「思い出のとき修理します 2」

tetu-eng2014-03-30

「思い出のとき修理します 2」
 谷 瑞穂
 集英社文庫
 2013年9月25日発行
 580円(税別)

 あなたにとって、修理したい「思い出のとき」ってありますか?って、誰でも、あるでしょうネ。ちょっと、考えてみてください。自分にとって、ほんとうに、修理したい「思い出のとき」は、いつ、どんなとき、だろうか?

「う〜ん。ぼくは、いつ、どんなときだろうか?」と、自問してみましたが、『ありません』でした。おぎゃ〜と生まれて、還暦の年まで、そりゃ、いろんなことはあったでしょうが、人には「忘却」という「恩寵」が与えられています。嫌なことは忘れて、楽しいことだけが、「思い出のとき」です。だから、修理する必要はないのです。って、結局は、幸せな人生を送ってきたということでしょうか?たぶん、おそらく、そうだと思います。これからも、そうありたいものです。

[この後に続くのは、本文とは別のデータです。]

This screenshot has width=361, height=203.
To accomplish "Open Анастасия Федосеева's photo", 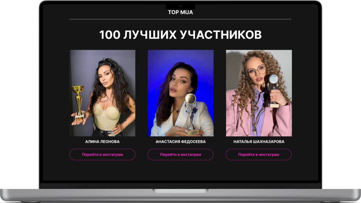I will [x=181, y=93].
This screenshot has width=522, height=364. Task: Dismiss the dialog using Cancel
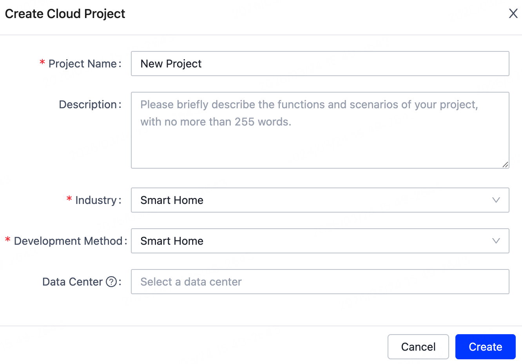[418, 346]
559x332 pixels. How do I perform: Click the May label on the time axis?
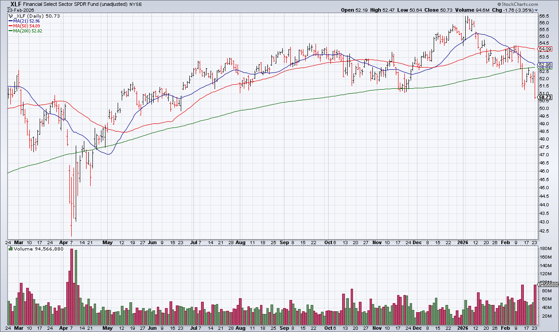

『秀司の時計店には、シューウィンドウに”思い出の時 修理します”というプレートが置いてある。祖父の代からあったそのプレートには、以前は”思い出の時計修理します”と書かれていたことを、もちろん商店街の人はよく知っている。金属製の、”計”の一文字がはずれてしまっただけだと、誰も不思議には思っていない。が、孫が店を継いでからもプレートの文字をそのままにしているというのは、少々奇妙に感じているようだ。
 だからみんな、冗談めかしながらもふと過去を修復できないかと考えたとき、なんとなく飯田時計店のシューウィンドウを思い浮かべてしまうのだ。』

 シリーズ第2弾。シャッターが閉まったお店が多い「津雲神社通り商店街」。そのなかに、明里がすんでいる「ヘアーサロン由井」、秀司がすんでいる「飯田時計店」、そして、津雲神社の社務所にすんでいる不思議な青年太一くん。明里は美容師さん。秀司は時計師さん。飯田時計店では、時計の販売はしていません。もっぱら、時計の修理を専門としています。もちろん、オーダーメイドの時計の製作も可能。でも、最近の時計はデジタル時計がおおいいので、修理と言ってもね。なんて、現実的なことを言ってもダメ。飯田時計店に持ち込まれる時計は、思い出のいっぱい詰まったアナログ時計なのです。

 そうそう、「竜頭」って知っています。「針を回す」「秒針を停止させる」「カレンダーを修正する」それが「竜頭」の役目です。「リュウズ」です。最初、「りゅうとう」て、なんだろう。「竜の頭」??訓読みすると「「リュウズ」なんですね。

『ずいぶんきれいですね。毎日ちゃんと汚れを取って、丁寧に使ってらっしゃいましたね。すそうすると時計も、持ち主に馴染もうとするんです。そっくり同じ時計が世の中にいくつあっても、自分に馴染んだ時計はもう唯一無二のもの。かすかな音の違い、竜頭のなめらかな動きかた、そんな小さな癖のようなものが、その時計にしかない個性に思えて情がわきます。たとえ壊れてしまっても、簡単には捨てられません』

 飯田時計店に持ち込まれる時計には、時計にまつわる思い出がついています。秀司と明里は、その思い出を解き明かしながら、・・・・・第2弾は、4作の短編連作です。ちなみに、秀司と明里は、恋人同士です。やさしい小説の中で、風変わりな太一くんがこの小説のスパイスかもしれません。